I've been thinking on how to make Wikipedia better, and while reading about Tim Berners-Lee's Semantic Web, it came to me. We need a Semantic Wikipedia. Perhaps I'm using the wrong term, but I like it. :)
The problem with Wikipedia right now is no sense of context. Everything related to something has to be manually added. For example, when we say that someone was born in 1932, that doesn't really mean anything. It doesn't alter the "people born in 1932" pages, it doesn't alter 1932, and it's nothing more than text. Likewise with saying they were born in Lubbock, Texas, or that they were an architect. Furthermore, saying that an object is in Edinburgh doesn't matter much until we tell Edinburgh that.
We need to automate and integrate these issues.
The idea I had was a mix of a template and meta data. For editing, it would take the appearance of a template, but the template would not be required. For example, a "biography" template would include birthday, deathday, primary occupation, secondary occupation, birthplace, deathplace, primary residence, etc. A planetary template would be appropriately different, as would an elemental one, and some things wouldn't use such templates at all, though they could still use meta data.
A major use of this would be for synopses. For example, "Why this person is famous" in one line.
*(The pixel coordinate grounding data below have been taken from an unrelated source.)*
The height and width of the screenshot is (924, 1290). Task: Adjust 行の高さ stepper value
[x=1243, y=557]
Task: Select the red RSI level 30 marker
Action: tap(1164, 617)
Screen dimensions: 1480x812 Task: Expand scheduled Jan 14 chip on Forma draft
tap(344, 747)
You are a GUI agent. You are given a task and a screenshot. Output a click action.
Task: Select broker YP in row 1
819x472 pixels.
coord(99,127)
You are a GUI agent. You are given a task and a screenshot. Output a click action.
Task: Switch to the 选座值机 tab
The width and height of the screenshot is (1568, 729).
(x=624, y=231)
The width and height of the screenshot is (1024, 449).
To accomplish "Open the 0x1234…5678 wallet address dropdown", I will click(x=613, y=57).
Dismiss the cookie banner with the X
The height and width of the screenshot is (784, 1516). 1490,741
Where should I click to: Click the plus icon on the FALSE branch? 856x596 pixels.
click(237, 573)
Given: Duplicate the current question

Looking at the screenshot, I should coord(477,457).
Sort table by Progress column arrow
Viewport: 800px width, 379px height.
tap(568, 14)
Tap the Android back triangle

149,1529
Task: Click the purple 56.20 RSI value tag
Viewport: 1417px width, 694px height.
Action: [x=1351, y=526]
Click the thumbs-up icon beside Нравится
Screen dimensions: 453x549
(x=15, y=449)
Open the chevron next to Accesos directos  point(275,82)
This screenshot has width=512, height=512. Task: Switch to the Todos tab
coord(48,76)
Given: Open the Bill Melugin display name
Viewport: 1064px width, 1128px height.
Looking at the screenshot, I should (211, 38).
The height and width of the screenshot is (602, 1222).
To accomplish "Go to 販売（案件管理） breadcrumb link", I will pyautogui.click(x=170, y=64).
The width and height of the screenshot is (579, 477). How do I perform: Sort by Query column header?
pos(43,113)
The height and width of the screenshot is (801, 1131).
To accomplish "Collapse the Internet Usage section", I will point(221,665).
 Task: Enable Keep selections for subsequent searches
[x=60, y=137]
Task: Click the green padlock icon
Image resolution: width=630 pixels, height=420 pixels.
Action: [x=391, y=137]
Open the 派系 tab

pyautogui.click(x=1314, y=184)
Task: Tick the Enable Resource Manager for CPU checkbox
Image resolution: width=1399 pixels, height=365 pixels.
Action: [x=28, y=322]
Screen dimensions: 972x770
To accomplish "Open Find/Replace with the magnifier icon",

This would allow for quick browsing of entries without having to load the entire entry, and it would be automated based on the entry itself, rather than a manually maintained list. So a list of people born in 1932 could also list the synopsis as to why they're famous. This would also ease the process of picking notable anniversaries.
Some of this is managed by categories, but not nearly enough, and I'm not a fan of the categorization system as it presently stands. However, that is for another discussion.
Does everyone know just what I'm trying to get across here? Meta data to help organize and express the information. For example, the header to George W. Bush could include:
- Birthdate: July 6 1946
- Notable for: 43rd President of the United States.
- Secondary reason: Presided during September 11th Attacks and invasions of Afghanistan and Iraq.
- .. and any other possible metadata that could be used.
So, when looking at a list of people born on 7/6/46, it would say him, along with the reasons he's notable. This could allow for a quick list of automatically generated synopses.
A secondary advantage of using a template in this fashion would be to remove Categories and Interwikies from the main article space, making it easier to edit and comprehend. They would still be there, but exist as meta data, not in the main text area. Footer and header tables could be maintained the same way, removing them from the concern of the main text.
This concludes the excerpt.